In the records below, begin at the line containing "Task: Click the Fate/Grand Order game icon" and end at the line containing "Task: Select the PRIVATE LIMITED text"; quote every line in that span exactly, including both boundary lines, and no others.
▬▬▬
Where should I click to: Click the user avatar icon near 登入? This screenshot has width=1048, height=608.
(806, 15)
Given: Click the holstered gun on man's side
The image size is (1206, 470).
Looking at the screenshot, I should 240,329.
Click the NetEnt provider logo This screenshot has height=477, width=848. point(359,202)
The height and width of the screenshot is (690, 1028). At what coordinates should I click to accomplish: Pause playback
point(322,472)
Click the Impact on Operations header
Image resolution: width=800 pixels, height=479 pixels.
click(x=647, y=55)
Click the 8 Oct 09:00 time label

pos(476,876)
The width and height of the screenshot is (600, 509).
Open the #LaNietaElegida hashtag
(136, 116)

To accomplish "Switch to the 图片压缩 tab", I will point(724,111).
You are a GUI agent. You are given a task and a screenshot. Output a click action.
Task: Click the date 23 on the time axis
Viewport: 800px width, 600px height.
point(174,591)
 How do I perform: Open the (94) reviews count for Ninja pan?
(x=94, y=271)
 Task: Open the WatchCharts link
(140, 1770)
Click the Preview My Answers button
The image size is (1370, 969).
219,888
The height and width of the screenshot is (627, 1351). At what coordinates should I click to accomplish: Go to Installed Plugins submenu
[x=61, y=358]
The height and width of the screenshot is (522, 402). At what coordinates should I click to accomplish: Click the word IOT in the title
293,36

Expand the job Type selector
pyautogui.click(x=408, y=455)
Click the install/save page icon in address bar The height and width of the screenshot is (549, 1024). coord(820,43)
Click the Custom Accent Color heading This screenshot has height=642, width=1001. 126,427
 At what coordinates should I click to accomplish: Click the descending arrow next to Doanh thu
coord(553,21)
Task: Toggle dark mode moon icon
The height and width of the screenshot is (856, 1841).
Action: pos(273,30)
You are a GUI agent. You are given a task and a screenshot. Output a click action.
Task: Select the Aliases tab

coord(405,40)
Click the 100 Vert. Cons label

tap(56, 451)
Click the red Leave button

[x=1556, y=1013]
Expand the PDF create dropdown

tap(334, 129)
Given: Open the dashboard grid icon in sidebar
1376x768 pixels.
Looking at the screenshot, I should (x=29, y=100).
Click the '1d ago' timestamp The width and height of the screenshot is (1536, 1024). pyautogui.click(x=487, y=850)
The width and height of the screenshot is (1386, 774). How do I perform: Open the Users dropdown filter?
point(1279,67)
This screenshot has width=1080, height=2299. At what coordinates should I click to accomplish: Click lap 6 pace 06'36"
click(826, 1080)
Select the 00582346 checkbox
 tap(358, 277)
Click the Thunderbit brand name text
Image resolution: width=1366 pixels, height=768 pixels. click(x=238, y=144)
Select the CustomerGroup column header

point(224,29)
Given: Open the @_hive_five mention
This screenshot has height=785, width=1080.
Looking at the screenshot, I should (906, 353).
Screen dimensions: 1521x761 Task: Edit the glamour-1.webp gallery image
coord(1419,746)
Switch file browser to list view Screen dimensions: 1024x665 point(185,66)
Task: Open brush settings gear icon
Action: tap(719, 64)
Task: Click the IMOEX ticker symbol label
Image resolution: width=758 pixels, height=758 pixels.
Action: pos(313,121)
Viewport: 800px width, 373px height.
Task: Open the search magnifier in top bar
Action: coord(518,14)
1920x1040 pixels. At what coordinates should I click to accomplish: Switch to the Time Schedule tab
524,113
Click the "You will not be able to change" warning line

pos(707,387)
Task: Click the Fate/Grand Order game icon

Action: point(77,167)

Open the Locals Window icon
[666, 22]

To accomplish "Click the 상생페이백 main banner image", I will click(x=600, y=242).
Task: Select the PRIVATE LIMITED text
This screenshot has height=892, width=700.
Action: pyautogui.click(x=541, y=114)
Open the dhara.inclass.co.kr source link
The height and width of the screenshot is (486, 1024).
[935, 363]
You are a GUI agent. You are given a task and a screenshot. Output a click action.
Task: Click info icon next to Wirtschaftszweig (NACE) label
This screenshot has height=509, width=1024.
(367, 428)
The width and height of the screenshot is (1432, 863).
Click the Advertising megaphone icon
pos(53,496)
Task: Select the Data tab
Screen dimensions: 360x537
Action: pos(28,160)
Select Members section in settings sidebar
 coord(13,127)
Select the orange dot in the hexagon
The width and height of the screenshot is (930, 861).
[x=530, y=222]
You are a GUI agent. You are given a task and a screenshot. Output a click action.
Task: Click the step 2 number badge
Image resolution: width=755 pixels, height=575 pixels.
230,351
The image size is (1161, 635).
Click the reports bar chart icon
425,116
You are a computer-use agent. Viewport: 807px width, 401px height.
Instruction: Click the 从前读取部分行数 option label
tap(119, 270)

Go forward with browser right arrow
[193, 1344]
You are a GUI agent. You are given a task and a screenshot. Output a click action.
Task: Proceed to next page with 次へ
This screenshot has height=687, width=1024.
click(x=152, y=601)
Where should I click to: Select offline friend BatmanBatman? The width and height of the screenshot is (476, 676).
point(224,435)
▬▬▬
● **Final answer**
Task: Click the Fate/Grand Order game icon

Action: point(77,167)

Open the Locals Window icon
[666, 22]

To accomplish "Click the 상생페이백 main banner image", I will click(x=600, y=242).
Task: Select the PRIVATE LIMITED text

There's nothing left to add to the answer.